Personal Space in GitLab

In the examples above, the URLs that we are generating reference Vlad Dracula’s or your own personal GitLab space. In reality, you cannot make a repository public that is located under a personal username. Instead, public repositories need to be located under a public group. The current recommendation is to have groups at the USGS Mission Area level (e.g., Ecosystems) and then subgroups at the USGS Science Center level. Project repositories will then be located within the Science Center subgroup. To avoid needing to rename all of your URLs, it is a best practice to start projects within these public groups and maintain more restrictive permissions at the project level.

This is what the full code.json file should look like after making the updates above:

JSON

[
  {
    "name": "vampires-and-werewolves",
    "organization": "U.S. Geological Survey",
    "description": "Code for modeling the co-occurrence of Vampires and Werewolves on Mars",
    "version": "main",
    "status": "Development",

    "permissions": {
      "usageType": "openSource",
      "licenses": [
        {
          "name": "Public Domain, CC0-1.0",
          "URL": "https://code.usgs.gov/vdracula/vampires-and-werewolves/-/raw/main/LICENSE.md"
        }
      ]
    },

    "homepageURL": "https://code.usgs.gov/vdracula/vampires-and-werewolves",
    "downloadURL": "https://code.usgs.gov/vdracula/vampires-and-werewolves/-/archive/main/vampires-and-werewolves-main.zip",
    "disclaimerURL": "https://code.usgs.gov/vdracula/vampires-and-werewolves/-/raw/main/DISCLAIMER.md",
    "repositoryURL": "https://code.usgs.gov/vdracula/vampires-and-werewolves.git",
    "vcs": "git",

    "laborHours": 0,

    "tags": [
      "usg-artificial-intelligence",
      "vampires",
      "werewolves",
      "mars"
    ],

    "languages": [
      "Python"

» Record set
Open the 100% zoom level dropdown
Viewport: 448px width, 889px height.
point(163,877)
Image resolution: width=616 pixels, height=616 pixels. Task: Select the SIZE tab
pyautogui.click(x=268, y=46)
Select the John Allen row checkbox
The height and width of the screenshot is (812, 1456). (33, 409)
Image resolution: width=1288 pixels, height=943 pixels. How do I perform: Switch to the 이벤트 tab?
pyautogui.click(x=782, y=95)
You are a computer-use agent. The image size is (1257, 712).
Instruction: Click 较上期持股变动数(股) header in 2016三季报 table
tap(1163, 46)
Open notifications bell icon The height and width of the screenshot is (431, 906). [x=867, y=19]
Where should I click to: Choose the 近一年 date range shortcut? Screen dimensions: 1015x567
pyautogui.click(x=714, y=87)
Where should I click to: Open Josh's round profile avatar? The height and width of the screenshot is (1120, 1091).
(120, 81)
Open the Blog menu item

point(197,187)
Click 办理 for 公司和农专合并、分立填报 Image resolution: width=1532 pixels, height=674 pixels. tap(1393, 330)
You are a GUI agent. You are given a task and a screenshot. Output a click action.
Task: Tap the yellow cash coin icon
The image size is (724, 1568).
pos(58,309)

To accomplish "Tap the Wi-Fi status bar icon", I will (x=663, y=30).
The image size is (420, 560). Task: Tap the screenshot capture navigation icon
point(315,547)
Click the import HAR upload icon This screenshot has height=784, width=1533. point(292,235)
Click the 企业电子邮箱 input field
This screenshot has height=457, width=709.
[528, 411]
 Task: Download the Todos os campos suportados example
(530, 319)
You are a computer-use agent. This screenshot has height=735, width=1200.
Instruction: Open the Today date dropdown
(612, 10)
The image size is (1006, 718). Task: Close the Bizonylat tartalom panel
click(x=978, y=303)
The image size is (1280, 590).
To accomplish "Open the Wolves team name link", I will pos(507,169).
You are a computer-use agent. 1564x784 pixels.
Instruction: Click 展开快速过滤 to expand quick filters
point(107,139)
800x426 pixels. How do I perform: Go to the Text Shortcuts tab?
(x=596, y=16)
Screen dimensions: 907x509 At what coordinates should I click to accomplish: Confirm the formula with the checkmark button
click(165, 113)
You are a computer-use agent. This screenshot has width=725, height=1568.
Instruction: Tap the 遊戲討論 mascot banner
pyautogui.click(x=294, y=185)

» Written task 1
In the text on personal space in GitLab, where do public repositories need to be located?
» Written task 2
Extend the text on personal space in GitLab from the point where it stops.

» Reply 1
Under a public group.

» Reply 2
    ],

    "contact": {
      "name": "Vlad Dracula",
      "email": "vdracula@usgs.gov"
    },

    "date": {
      "metadataLastUpdated": "2024-05-29"
    }
  }
]

Challenge

Use JSON Formatter & Validator to format and check your JSON. What errors were present in your JSON? Note that this tool only validates against the JSON syntax and does not validate against the code.gov metadata schema.

Additional code.json fields

Additional fields are also available. See the official code.gov metadata schema for additional details. Note that you should only add fields from the “releases” array within this schema. The full code.gov metadata schema includes other fields that are necessary for building the Enterprise Code Inventory, but those should not be included in the individual project code.json files. Fields that are not documented in the official code.gov metadata schema cannot be included in the code.json files.

Updating Metadata for Initial Software Information Product


Remember that the top-level element in code.json file is an array. This means it may contain more than one object for your project. The recommended practice is to order metadata objects with the DEFAULT_BRANCH (e.g., main) appearing first, followed by the most recently released version. For an initial software information product release, it would look something like this:

JS

[
 {
 // ... main, status Development
 },
 {
 // ... release 1.0.0, status Production
 }
]

Metadata evolve over time. There is some confusion where people think the metadata in the main branch should be for the main branch code only and not for any other branches. The reality is the metadata in the DEFAULT_BRANCH (e.g., main) should contain metadata for each version of the project (official or otherwise). The metadata in the tags associated with a specific version should contain metadata for the current version and all preceding versions; in this way, it will match the metadata in the main branch at the time the version is created.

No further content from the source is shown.